Although some studies have attempted to identify the determinants of migrants’ social integration in cities, few studies have taken migrants’ health into consideration. Our study explored the impact of migrants’ health status on their social integration level. Based on classical theories and previous related studies, we proposed our hypothesis about the impact of health on social integration and utilized a large-scale migrant survey dataset to test our hypothesis. The main goal of our study was to provide insights into the determinants of migrants’ social integration level and facilitate the construction of an inclusive society.
The results of this paper show that migrants’ health is a vital factor in their social integration in terms of both their sense of belonging to cities and their harmonious relationship with their surroundings. Our results provide empirical evidence on the effects of migrants’ health at the social integration level, which is a new pathway to improve migrants’ social integration that has not been widely investigated before. Our results are similar to those of some studies focusing on migrants’ intention to settle in cities, which indicated that better health status may lead to higher settlement intention and that settlement intention is impacted by many factors. Because social integration is associated with settlement intention, a low social integration level may influence migrants to return to their hometowns. If migrants are in poor health, on the one hand, it will impact their individual income and increase the cost of medicine or medical services; thus, low economic status or economic integration is an important aspect for migrants. On the other hand, poor health leads to less interaction with one’s surroundings, which decreases one’s social integration level. Therefore, when a migrant is in poor health and lacks high-quality public healthcare, he or she may easily feel a low degree of social integration.

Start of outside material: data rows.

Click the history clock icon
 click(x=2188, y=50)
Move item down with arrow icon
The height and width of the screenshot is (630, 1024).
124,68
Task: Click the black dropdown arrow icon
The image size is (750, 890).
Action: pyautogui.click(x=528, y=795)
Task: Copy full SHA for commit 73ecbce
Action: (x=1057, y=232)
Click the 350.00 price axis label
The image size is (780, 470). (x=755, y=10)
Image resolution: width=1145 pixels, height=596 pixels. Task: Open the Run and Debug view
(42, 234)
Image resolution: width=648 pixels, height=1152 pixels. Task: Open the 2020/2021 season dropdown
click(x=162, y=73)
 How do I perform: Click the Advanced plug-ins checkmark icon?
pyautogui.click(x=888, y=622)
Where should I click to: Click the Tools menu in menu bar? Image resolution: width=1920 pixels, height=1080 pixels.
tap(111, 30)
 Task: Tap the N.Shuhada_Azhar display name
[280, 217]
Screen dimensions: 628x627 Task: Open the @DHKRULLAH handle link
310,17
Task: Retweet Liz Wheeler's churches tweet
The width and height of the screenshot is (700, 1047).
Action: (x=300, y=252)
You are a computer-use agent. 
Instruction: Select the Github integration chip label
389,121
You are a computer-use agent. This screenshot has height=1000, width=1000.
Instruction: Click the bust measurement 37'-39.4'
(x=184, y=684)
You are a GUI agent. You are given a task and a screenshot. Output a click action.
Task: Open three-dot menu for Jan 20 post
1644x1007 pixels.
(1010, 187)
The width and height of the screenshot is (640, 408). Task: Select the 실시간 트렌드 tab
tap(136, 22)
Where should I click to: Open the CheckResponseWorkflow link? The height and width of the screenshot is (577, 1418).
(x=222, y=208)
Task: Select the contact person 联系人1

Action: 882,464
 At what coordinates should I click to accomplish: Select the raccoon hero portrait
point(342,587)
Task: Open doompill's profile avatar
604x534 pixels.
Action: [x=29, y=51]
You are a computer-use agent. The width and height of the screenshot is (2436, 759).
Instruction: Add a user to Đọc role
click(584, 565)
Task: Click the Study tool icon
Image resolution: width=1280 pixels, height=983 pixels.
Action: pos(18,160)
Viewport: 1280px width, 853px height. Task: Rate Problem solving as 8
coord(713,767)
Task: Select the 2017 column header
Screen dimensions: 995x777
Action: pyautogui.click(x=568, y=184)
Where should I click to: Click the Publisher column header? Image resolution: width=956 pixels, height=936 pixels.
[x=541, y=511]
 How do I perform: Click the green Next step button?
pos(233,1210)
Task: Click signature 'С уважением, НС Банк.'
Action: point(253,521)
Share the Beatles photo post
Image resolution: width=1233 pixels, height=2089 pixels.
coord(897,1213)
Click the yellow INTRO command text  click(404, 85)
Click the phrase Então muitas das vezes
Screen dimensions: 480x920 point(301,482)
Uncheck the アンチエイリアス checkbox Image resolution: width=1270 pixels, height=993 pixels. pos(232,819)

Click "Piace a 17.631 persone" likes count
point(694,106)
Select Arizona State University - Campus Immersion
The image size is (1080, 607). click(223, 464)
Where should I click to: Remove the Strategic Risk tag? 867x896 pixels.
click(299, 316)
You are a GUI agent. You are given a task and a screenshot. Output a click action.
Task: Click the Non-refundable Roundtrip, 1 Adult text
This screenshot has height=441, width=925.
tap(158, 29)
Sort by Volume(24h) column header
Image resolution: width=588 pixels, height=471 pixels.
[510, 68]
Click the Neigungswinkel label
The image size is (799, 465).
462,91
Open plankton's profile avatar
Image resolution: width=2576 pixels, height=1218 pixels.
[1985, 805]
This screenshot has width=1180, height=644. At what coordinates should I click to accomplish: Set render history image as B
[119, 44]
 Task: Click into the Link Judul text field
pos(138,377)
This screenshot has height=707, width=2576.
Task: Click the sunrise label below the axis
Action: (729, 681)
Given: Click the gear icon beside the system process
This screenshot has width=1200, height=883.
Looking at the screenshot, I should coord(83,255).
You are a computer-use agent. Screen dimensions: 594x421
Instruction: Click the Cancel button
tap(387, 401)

Moreover, our results indicate that migrants with better health, including physical and mental health, may have a higher social integration level and be jointly impacted by the two indicators. One of the most important findings of the current study is that the effect of health is equally important for rural–urban and urban–urban migrants. This finding highlights that health status plays a crucial role in the social integration of migrants of both types. This finding has a clear policy implication for facilitating migrants’ social integration level, which requires that the government solve the challenge of low social integration. Another important finding is that social participation can significantly moderate the effect of mental health on the social integration level and cannot moderate the effect of physical health. As indicated in previous studies, social discrimination was the main factor impacting migrants’ mental health and indirectly impacting migrants’ social integration [9,56,68,69]. This may be because when migrants have a higher social participation level and relatively low mental health status, their social integration level is increasingly dependent on social contact during social activities or in organizations. Social participation, as a process of intercourse, can efficiently moderate the effect of health on migrants’ social integration level. However, we indicated that the moderate function of social participation is more significant for mental health, which means our government needs to provide more opportunities for migrants to improve their physical health and the quality of healthcare. Additionally, in the robustness test section, we also found that health is a crucial factor in social integration across ages, which highlights the importance of health for migrants.
Our results have important theoretical implications for inner migrant research, because previous studies, when discussing the factors impacting social integration, have generally ignored migrants’ health issues. In this study, both physical and mental health were discussed to provide a comprehensive understanding, which has important implications not only for related research, but also for our government. Traditional theories usually consider health to be an important factor in migrants’ intentions to settle but ignore the effect on social integration level. This study emphasizes the effect of health on social integration and clarifies the mechanism of social participation in this process.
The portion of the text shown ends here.